The most impressive thing about Jordan was the refugee camp at Zaatari up in the north, a few kilometres south of the Syrian border. There’s 80,000 people there are the moment, at its peak it had 140,000, and inside there are 2,000 shops that have been opened by refugees, including a shop where you can hire bridal gowns. That struck me as the most eloquent indication of the sense of optimism that people have. Refugees in Jordan feel a sense of hope for the future. People in our detention system feel absolutely hopeless.

You also visit the former site of the ‘Jungle’ camp in Calais.
I saw two really touching things there. One was, caught in the razor wire, about 20 feet above the ground, was a person’s shoe, which shows how desperate people are. The second thing, on a wall, on a culvert adjacent to a Jungle, was a Banksy [artwork], a lifesize work of a person carrying an Apple II computer. And if you look closely you realise it’s Steve Jobs. The point was that Steve Jobs’s parents were Syrians. A characteristically acute observation by Banksy.

“I didn’t realise just how bad Australia is compared to a number of other countries”

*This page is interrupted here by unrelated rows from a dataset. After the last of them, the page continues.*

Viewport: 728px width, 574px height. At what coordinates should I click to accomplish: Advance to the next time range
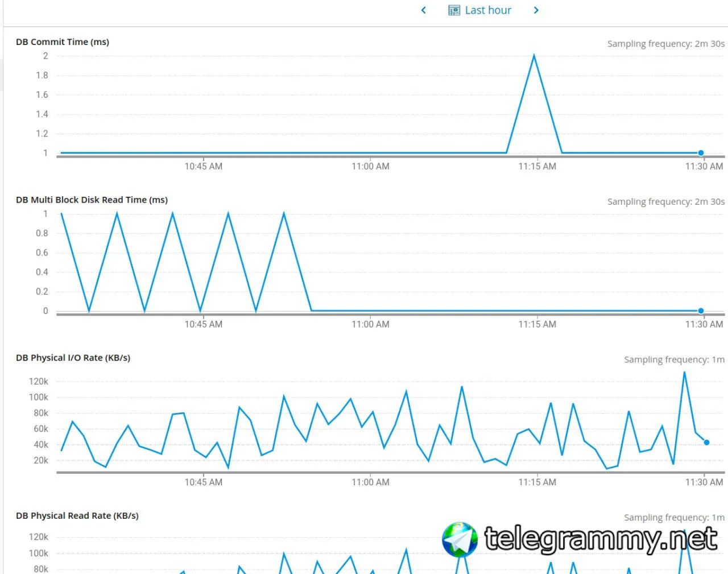[x=536, y=10]
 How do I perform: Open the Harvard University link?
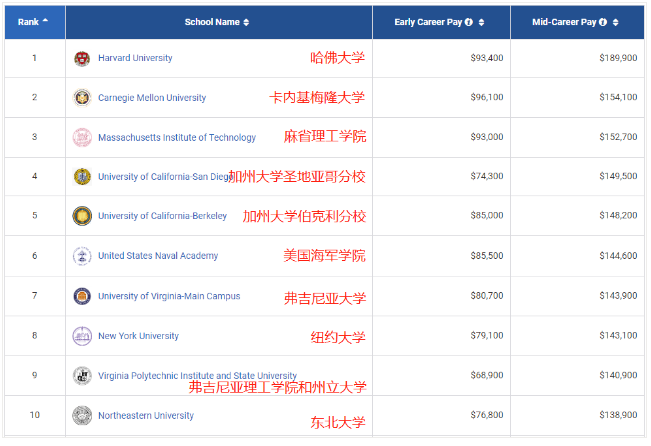(x=135, y=58)
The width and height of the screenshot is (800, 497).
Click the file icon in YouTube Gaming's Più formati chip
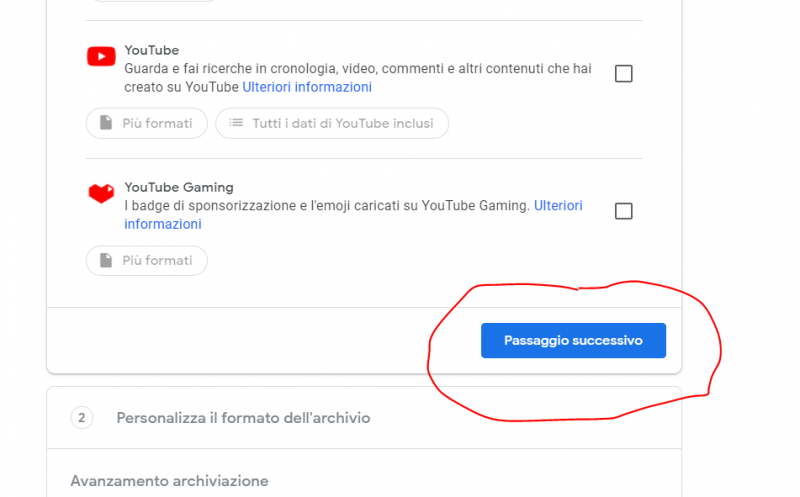click(x=106, y=260)
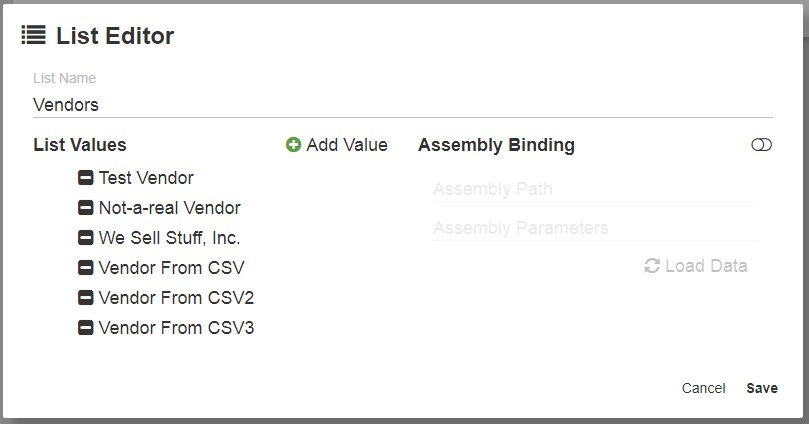Click the We Sell Stuff, Inc. text
This screenshot has width=809, height=424.
coord(169,238)
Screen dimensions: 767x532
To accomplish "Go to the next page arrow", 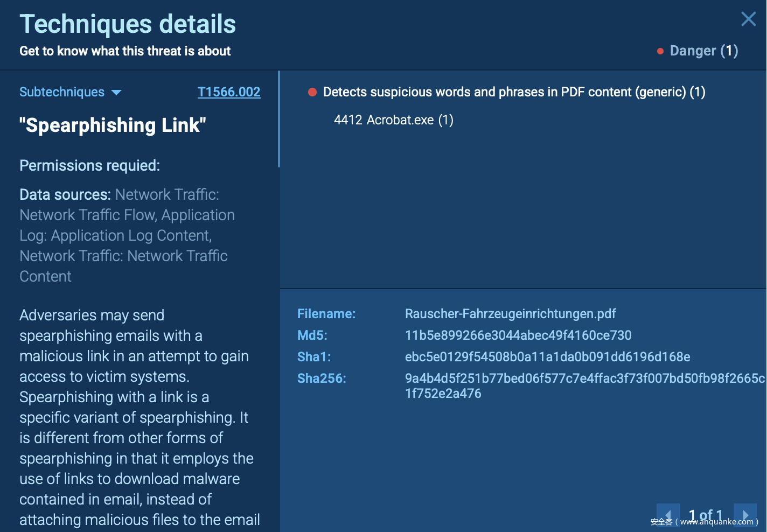I will [745, 515].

There’s a powerful scene where you discover an enormous mountain of life jackets in Greece.
That was on Lesbos. On Lesbos there’s this enormous field where broken boats and discarded life jackets have been gathered together, and the number of lifejackets is staggering. The arrival of refugees on Lesbos has pretty much mucked up its tourist trade and yet the people welcome them with open arms. They used to have people stand at the lighthouse and watch for refugee boats in trouble and they would go out and rescue them and bring them ashore. None of this ‘stop the boats’ stuff.

The Tampa affair changed everything for you didn’t it?
Ha! To my shame, before Tampa, I didn’t really know what [Australia was] doing in relation to refugees, but doing that case I came into contact with people who knew a lot about the situation, and our policies and behaviour. It gave me something where I thought I could make good use of my limited abilities. One thing I’m fairly good at is speaking publicly and in my naivety I thought, I’ve being invited to talk about this stuff, and once people know what’s going on they’ll think it’s wrong and as long as 50 per cent plus one think it’s wrong then government policy will change. I thought it would take six months. It was a bit of a miscalculation!

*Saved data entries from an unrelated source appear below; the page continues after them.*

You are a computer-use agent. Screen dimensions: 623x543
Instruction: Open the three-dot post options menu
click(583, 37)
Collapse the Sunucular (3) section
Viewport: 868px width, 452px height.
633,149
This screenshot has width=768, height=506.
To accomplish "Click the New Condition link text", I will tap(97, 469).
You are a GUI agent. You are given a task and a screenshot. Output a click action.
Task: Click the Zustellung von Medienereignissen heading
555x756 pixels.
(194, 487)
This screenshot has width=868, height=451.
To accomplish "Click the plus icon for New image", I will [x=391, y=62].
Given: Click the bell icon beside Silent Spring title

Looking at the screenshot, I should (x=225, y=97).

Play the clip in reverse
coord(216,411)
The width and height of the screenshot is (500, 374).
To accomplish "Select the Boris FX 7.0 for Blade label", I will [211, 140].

Of course I got criticised a lot by members of the legal profession because it’s not the done thing to speak out. At a fancy social function in I think, 2003, the wife of a very senior colleague said, “Oh, do you think it appropriate that a man of the bar should speak publicly about these matters?’ And her comment really stung because part of me agreed with her. My reply was: “Well, do you think it appropriate to know about these things and remain silent?” And that resolved it in my own mind.

Border Politics screens at the Orpheum with a Q&A on Saturday August 25.